[Saved data entries]
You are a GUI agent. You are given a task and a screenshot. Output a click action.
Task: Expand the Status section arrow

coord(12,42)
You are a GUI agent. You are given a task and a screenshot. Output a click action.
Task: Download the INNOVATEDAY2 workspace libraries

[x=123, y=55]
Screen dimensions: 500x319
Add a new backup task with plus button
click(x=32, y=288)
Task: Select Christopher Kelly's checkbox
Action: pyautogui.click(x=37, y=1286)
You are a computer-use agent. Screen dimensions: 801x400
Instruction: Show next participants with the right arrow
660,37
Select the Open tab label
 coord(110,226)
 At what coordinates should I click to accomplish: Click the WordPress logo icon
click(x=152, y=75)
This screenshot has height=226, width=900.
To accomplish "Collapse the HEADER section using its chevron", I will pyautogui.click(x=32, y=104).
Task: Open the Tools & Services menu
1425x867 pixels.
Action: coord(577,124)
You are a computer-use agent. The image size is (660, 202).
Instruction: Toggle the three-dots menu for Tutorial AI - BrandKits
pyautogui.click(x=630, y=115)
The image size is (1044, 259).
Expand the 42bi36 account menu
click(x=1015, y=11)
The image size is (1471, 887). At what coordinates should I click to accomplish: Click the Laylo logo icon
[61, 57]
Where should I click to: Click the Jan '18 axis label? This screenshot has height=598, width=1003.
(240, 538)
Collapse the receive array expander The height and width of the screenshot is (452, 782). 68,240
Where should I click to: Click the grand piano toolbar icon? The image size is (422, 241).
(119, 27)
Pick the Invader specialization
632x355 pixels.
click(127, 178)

*Directive*: Copy the lines above without changes, everything from the first line down to the one containing "Action: pyautogui.click(x=37, y=1286)", both included.

*Output for this exercise*:
You are a GUI agent. You are given a task and a screenshot. Output a click action.
Task: Expand the Status section arrow

coord(12,42)
You are a GUI agent. You are given a task and a screenshot. Output a click action.
Task: Download the INNOVATEDAY2 workspace libraries

[x=123, y=55]
Screen dimensions: 500x319
Add a new backup task with plus button
click(x=32, y=288)
Task: Select Christopher Kelly's checkbox
Action: pyautogui.click(x=37, y=1286)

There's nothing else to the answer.